--- Source data Enclosed Below ---
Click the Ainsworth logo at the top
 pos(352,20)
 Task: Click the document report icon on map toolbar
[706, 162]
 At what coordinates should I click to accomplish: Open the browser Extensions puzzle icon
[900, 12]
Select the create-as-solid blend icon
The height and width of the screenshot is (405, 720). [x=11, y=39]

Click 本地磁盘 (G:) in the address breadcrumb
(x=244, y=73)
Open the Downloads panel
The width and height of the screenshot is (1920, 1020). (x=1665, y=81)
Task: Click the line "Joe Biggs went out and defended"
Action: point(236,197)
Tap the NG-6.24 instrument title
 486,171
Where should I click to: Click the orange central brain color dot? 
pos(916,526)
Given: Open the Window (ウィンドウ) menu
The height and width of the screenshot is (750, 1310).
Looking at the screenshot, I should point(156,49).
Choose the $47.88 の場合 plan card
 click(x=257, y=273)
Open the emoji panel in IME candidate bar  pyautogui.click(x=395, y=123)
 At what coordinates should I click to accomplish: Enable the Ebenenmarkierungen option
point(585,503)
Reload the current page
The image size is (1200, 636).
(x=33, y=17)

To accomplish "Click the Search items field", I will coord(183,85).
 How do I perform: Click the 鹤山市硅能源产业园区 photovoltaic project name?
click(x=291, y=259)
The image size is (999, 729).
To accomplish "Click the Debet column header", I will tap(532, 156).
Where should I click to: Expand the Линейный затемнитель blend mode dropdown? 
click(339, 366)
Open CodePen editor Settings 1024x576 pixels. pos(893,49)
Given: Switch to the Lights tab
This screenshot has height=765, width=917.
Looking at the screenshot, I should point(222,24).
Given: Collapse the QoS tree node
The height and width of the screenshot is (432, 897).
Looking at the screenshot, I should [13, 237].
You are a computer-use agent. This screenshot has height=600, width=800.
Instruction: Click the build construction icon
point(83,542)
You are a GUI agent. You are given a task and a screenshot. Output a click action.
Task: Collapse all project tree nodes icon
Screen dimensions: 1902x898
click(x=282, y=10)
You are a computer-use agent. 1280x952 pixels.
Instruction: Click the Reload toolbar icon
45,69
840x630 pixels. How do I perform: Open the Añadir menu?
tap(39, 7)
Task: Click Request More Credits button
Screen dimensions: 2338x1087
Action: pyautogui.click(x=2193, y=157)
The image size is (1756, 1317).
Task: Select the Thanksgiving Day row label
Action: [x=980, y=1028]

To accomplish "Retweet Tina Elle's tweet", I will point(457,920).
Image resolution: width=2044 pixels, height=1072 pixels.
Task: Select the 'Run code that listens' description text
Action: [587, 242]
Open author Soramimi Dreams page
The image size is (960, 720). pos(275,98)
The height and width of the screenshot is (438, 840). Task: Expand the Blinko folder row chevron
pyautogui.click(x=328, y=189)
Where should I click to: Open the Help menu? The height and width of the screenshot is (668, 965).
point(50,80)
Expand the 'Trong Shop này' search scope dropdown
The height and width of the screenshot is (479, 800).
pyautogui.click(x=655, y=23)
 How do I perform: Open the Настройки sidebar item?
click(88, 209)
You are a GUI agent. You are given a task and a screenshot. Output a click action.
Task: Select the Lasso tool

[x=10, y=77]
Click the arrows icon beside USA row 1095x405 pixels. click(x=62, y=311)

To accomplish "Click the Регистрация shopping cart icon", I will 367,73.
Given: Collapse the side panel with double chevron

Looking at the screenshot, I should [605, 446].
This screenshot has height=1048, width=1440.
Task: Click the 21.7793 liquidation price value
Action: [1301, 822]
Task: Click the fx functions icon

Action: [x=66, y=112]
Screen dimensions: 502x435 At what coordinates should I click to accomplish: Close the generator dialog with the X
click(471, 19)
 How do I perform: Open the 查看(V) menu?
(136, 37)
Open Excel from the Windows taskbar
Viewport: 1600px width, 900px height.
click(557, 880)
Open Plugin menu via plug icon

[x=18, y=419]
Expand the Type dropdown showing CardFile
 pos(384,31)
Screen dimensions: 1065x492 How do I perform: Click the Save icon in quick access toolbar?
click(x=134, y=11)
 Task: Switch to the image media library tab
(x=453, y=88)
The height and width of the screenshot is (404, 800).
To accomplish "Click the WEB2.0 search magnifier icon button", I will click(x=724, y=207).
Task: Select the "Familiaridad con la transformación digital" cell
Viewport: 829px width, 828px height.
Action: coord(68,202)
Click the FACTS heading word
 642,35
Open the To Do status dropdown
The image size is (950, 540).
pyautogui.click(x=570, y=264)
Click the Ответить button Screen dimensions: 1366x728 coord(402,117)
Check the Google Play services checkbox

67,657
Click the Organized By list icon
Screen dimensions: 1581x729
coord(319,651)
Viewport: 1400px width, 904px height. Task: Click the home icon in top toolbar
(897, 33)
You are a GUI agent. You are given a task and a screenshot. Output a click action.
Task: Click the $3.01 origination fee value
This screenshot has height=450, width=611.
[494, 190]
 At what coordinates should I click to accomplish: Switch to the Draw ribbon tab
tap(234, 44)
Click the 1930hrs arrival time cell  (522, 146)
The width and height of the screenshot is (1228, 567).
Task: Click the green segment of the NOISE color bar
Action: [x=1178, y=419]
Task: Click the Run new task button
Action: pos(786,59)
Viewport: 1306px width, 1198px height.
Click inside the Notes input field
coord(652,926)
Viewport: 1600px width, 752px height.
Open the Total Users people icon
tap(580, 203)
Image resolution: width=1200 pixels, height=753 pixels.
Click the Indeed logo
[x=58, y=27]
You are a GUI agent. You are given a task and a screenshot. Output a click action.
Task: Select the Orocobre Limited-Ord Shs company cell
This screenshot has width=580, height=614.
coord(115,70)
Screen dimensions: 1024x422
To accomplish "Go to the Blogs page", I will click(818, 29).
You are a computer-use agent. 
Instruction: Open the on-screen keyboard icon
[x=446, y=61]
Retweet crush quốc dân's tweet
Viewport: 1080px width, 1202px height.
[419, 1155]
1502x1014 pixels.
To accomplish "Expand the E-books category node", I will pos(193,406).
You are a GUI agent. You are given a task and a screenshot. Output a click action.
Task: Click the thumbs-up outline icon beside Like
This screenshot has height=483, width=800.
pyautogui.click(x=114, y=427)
--- End of Enclosed Source data ---
**Problem to solve**
Retype, exactly and in full, the lines above from the one containing "Open the Downloads panel" through the one containing "Given: Open the Window (ウィンドウ) menu".

**Solved exercise**
Open the Downloads panel
The width and height of the screenshot is (1920, 1020). (x=1665, y=81)
Task: Click the line "Joe Biggs went out and defended"
Action: point(236,197)
Tap the NG-6.24 instrument title
 486,171
Where should I click to: Click the orange central brain color dot? 
pos(916,526)
Given: Open the Window (ウィンドウ) menu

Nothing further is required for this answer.